Before his hit book, Kahneman’s work was often referenced in business books, especially those that are oriented towards the mind and personal/professional development. But other psychologists have gotten that treatment as well, including another in Heffernan’s post, Stanford University’s Carol Dweck. Like Kahneman, she wrote a book for a non-specialist readership, in her case the terrific Mindset:The New Psychology of Success. Her work was featured prominently in Daniel Pink’s Drive: The Surprising Truth About What Motivates Us, and she’s also been written about by Malcolm Gladwell. Besides Dweck, two other Stanford psychologists are in the post, both of whom have done ground-breaking work: Albert Bandura (including his fascinating theory of self-efficacy) and Philip Zimbardo, whose infamous Stanford Prison Experiment in 1971 was later described in his own book for a general audience, The Lucifer Effect: Understanding How Good People Turn Evil.
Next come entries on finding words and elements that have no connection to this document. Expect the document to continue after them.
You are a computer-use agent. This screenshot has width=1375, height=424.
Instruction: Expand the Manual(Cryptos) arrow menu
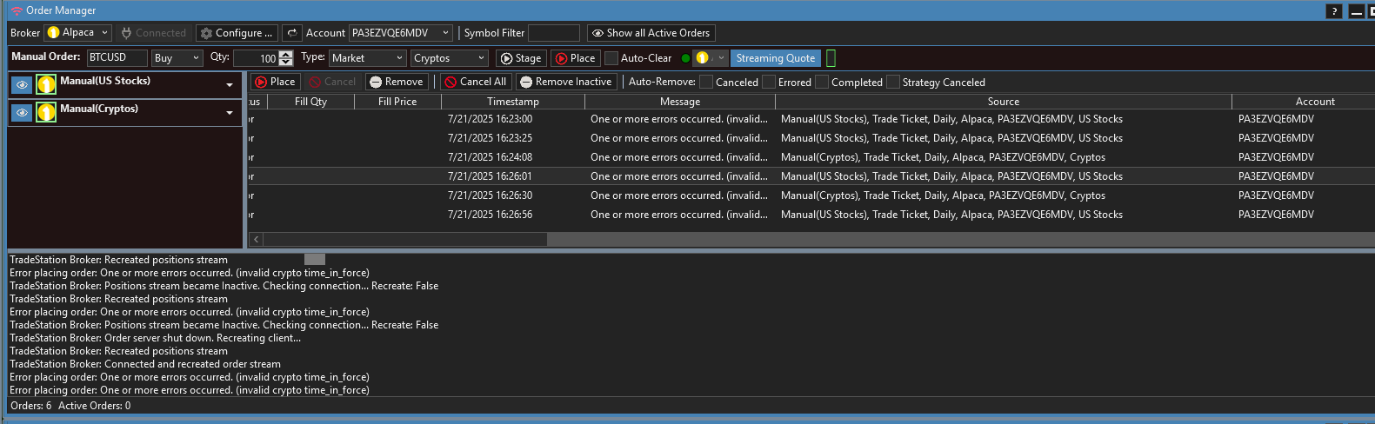230,113
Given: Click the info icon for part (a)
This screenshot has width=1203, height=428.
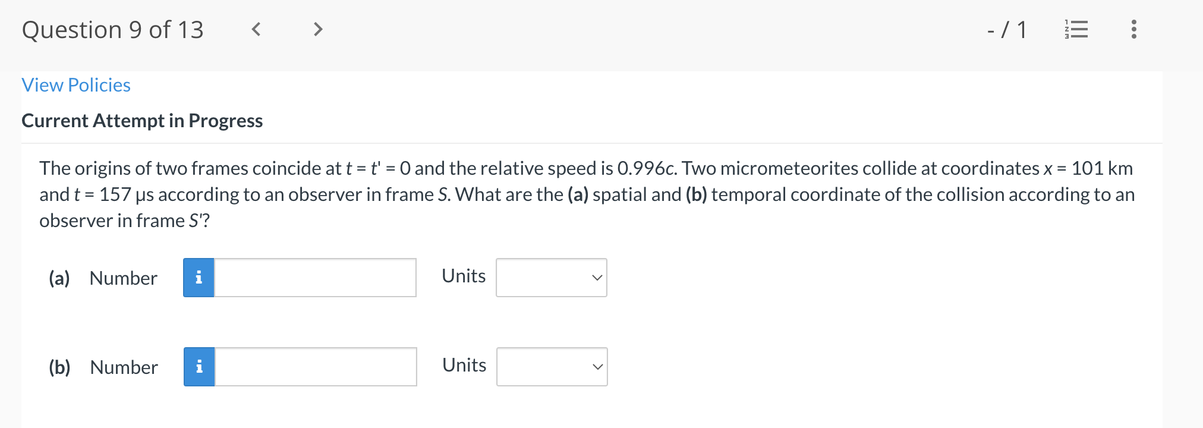Looking at the screenshot, I should pos(199,278).
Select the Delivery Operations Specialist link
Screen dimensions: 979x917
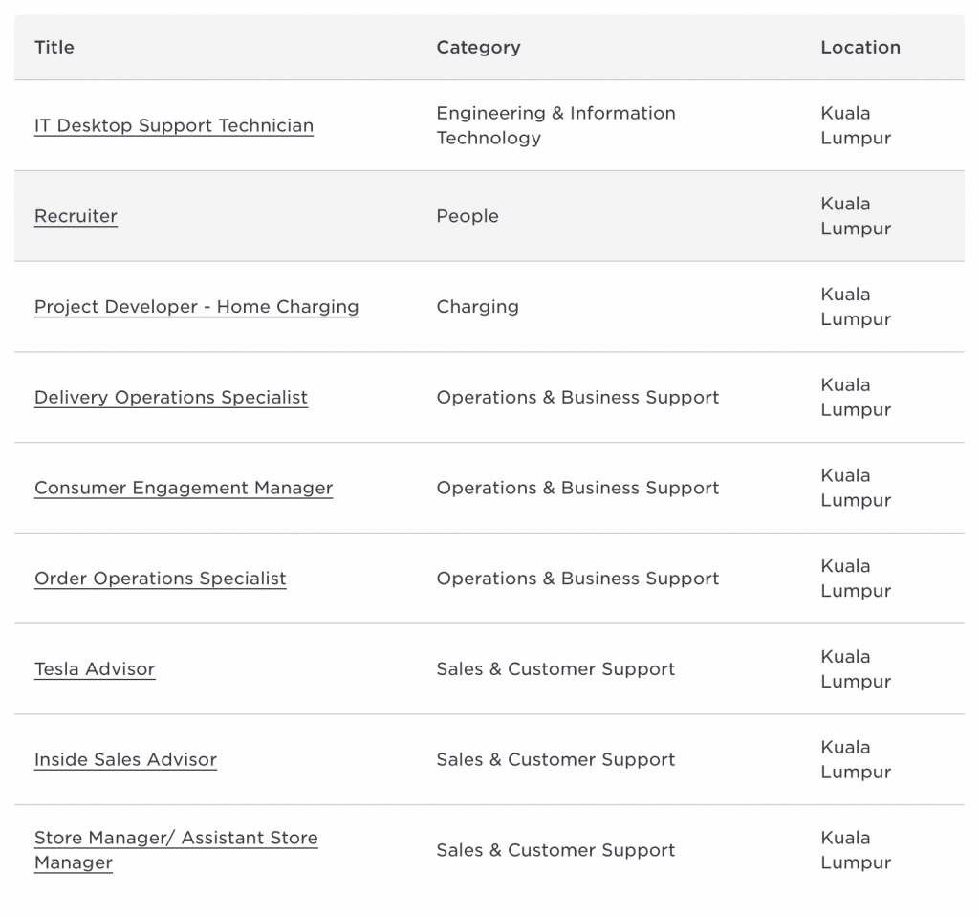pyautogui.click(x=170, y=397)
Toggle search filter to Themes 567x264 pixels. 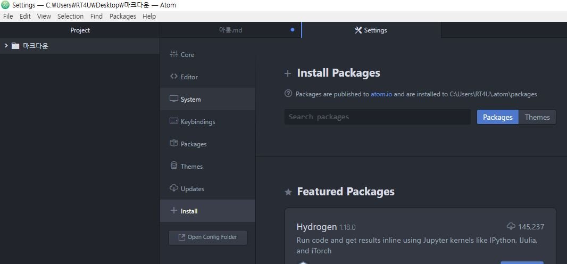pos(537,117)
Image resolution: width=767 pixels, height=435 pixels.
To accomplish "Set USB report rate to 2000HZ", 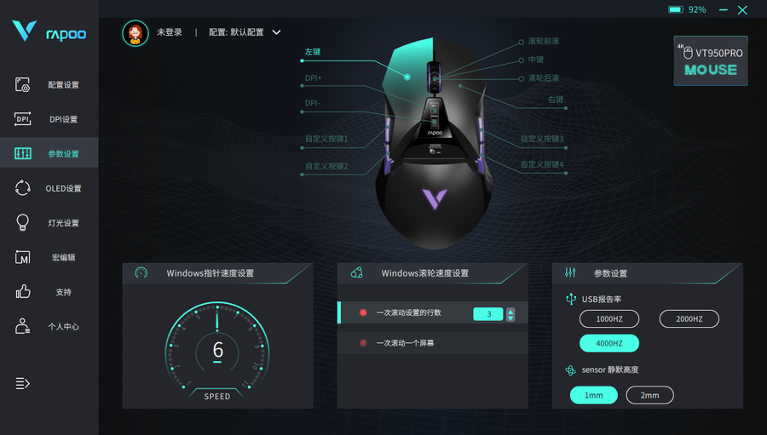I will (689, 318).
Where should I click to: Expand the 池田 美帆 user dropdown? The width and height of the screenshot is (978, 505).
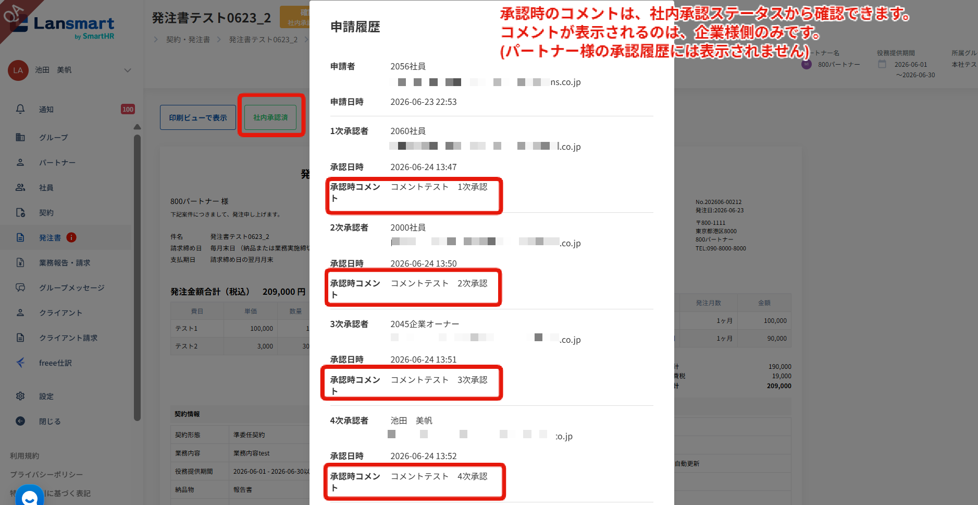pos(128,70)
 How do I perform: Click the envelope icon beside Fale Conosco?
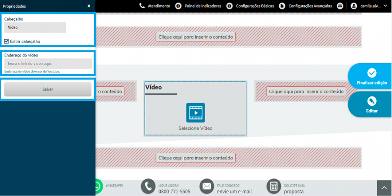[x=206, y=186]
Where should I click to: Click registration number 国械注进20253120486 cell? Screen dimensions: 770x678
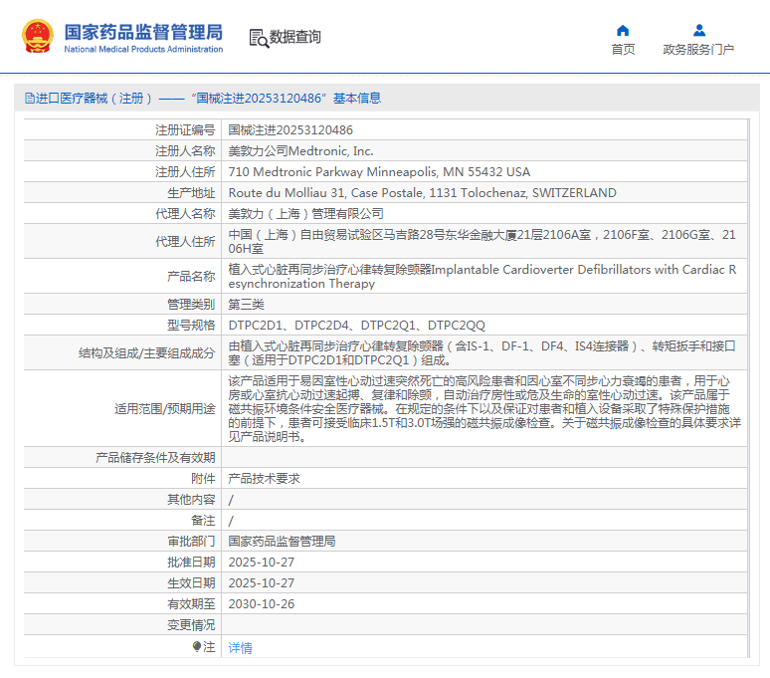tap(290, 130)
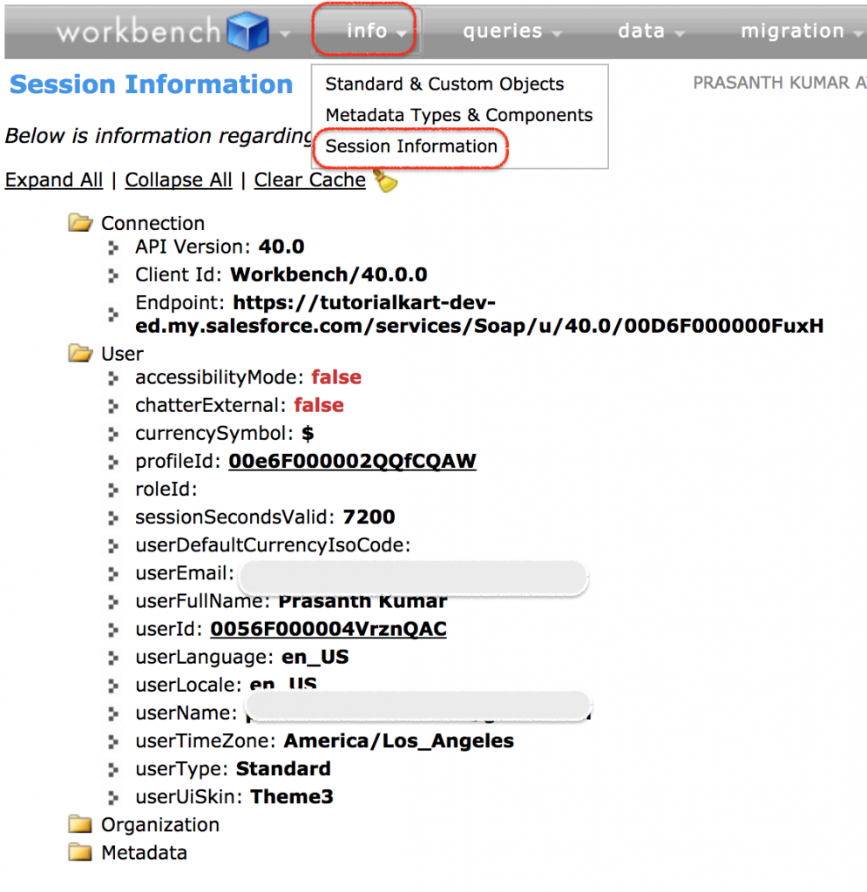Click the Expand All link

[x=54, y=179]
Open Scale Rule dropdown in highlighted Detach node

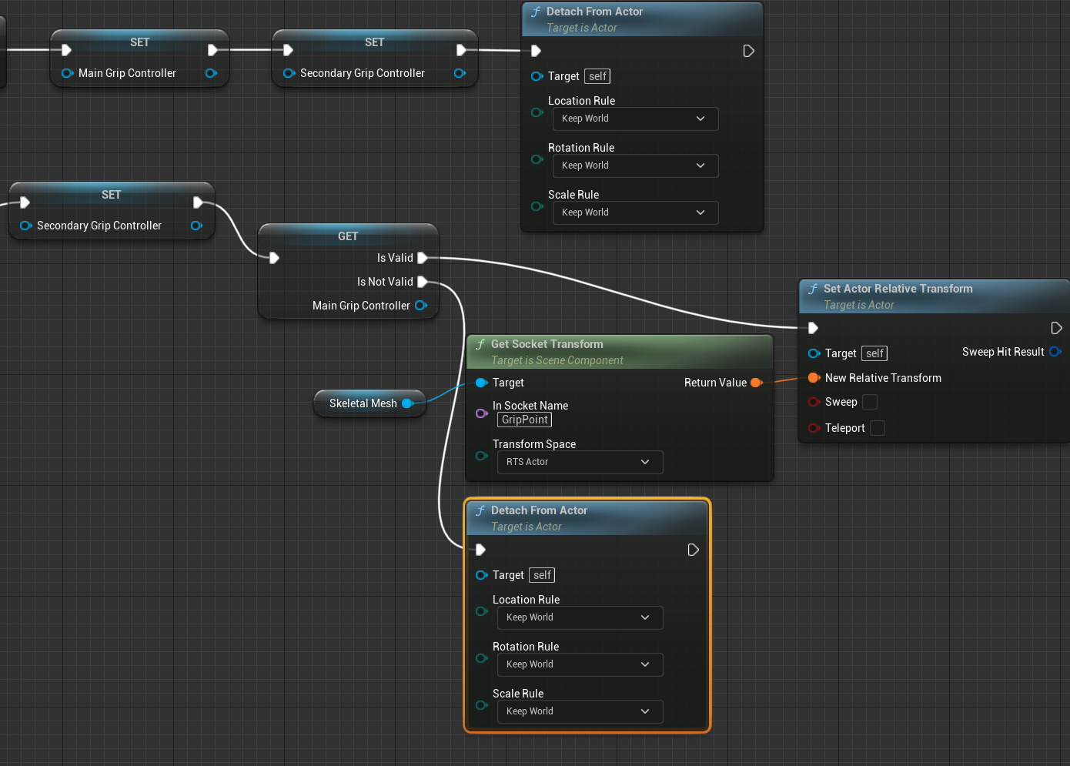click(580, 711)
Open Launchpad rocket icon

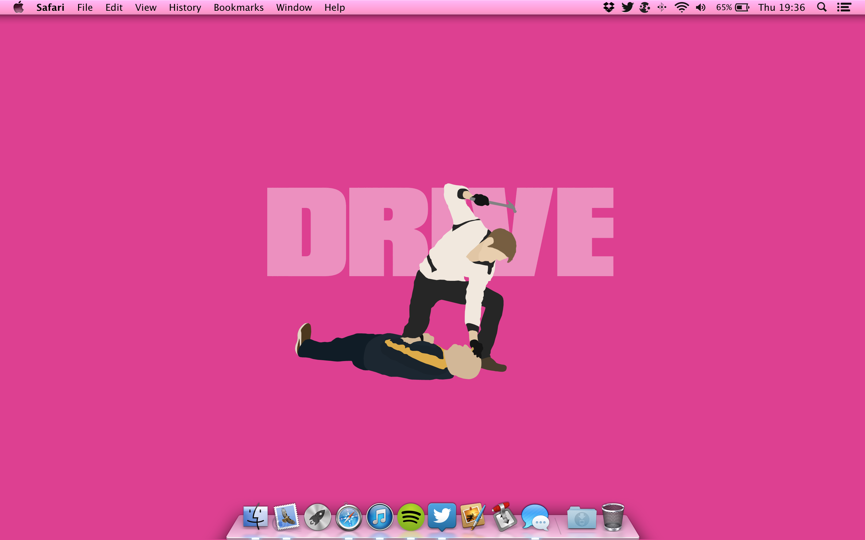(x=317, y=517)
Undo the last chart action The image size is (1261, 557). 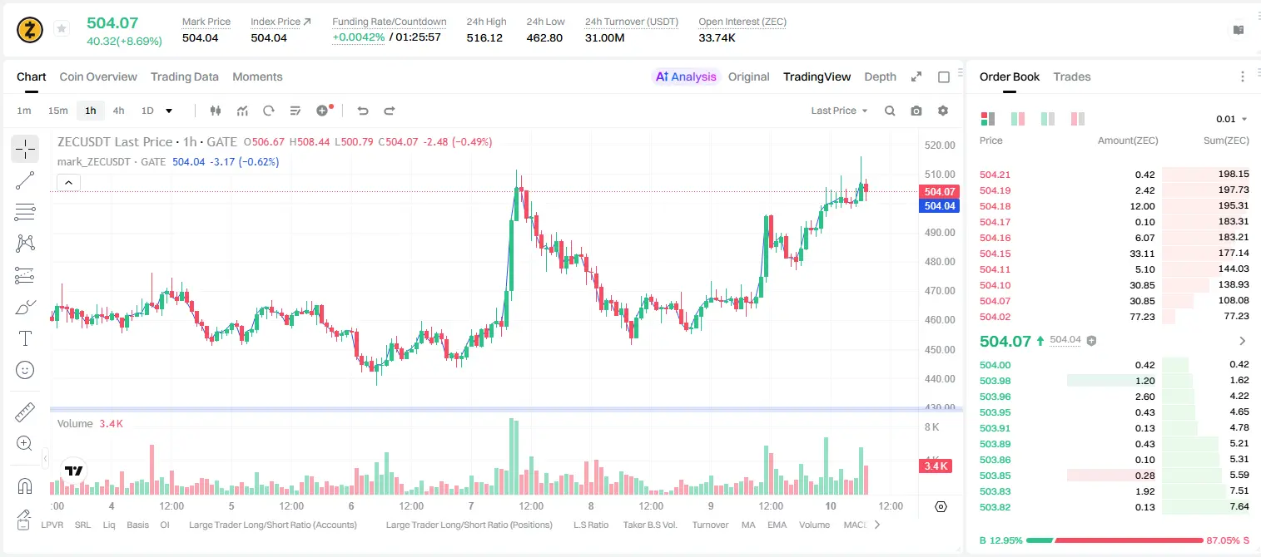click(x=363, y=111)
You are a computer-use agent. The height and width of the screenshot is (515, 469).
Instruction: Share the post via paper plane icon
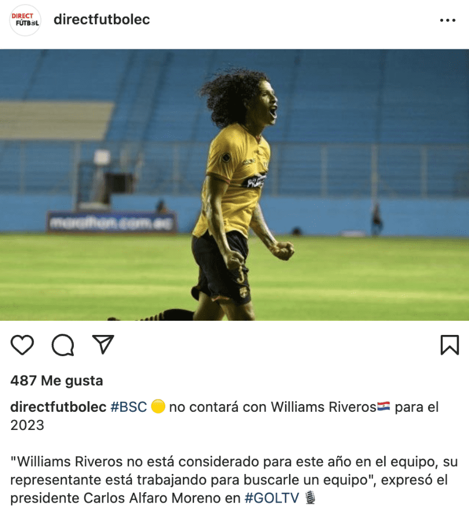103,344
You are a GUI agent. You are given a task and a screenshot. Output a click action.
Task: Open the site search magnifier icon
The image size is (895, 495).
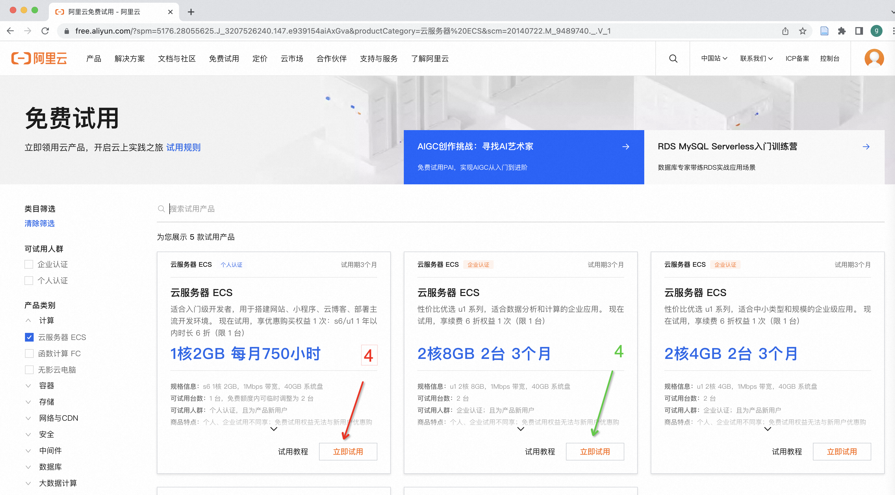click(673, 58)

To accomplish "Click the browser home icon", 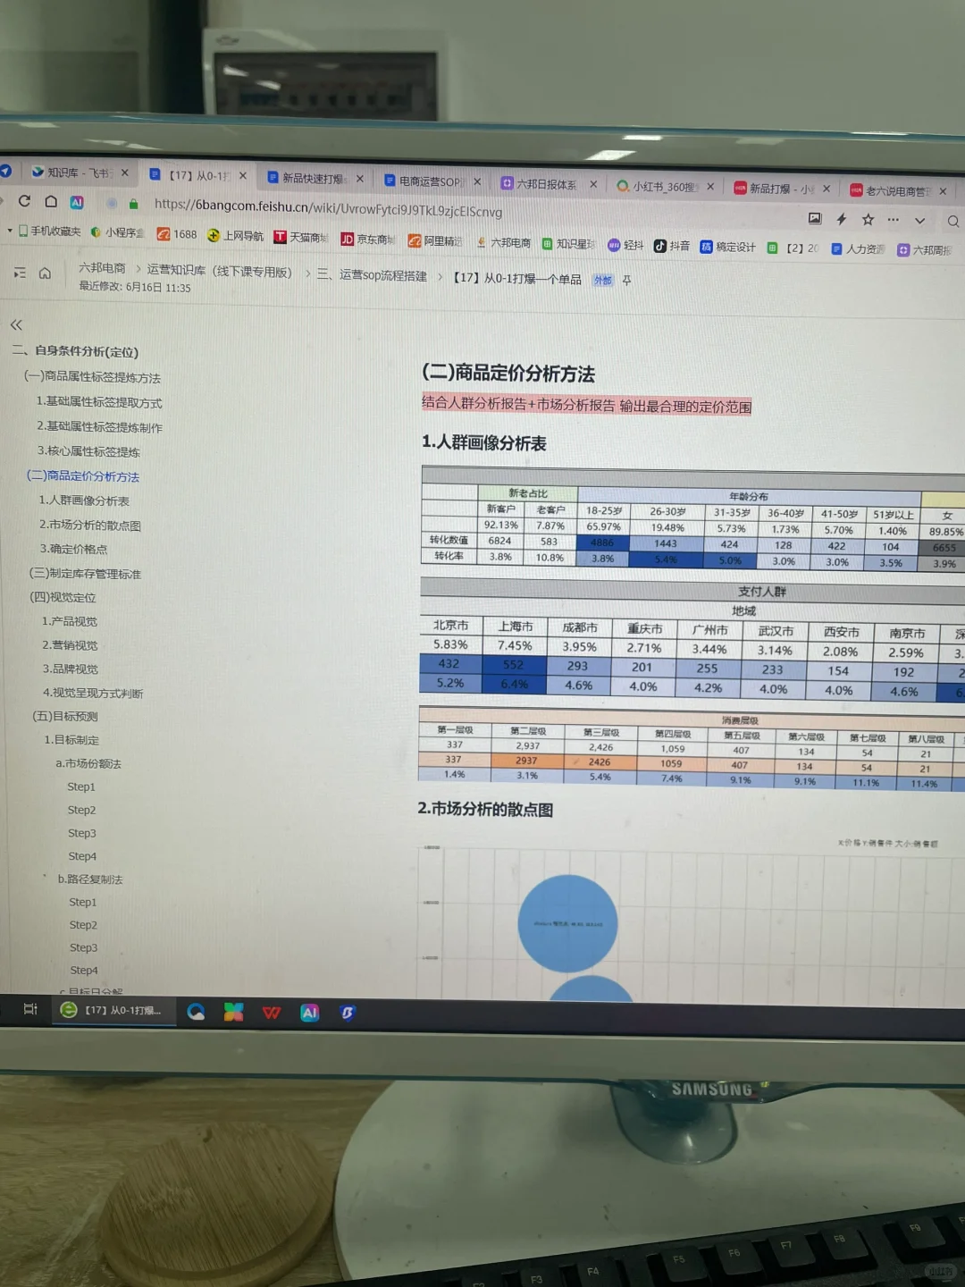I will click(51, 202).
As Heffernan notes, whether or not Kahneman is our greatest living psychologist is ultimately beside the point. She writes that it is wonderful that we live in a time when so many of these people “are alive and productive, doing elegant and thoughtful work with immediate and lasting relevance to how we live our lives.” And it’s also true that as a society, the fact that the works of mind-oriented authors like Kahneman (not to mention Gladwell, Pink, Dan Ariely and so many others) reach the best-seller lists is surely a good sign.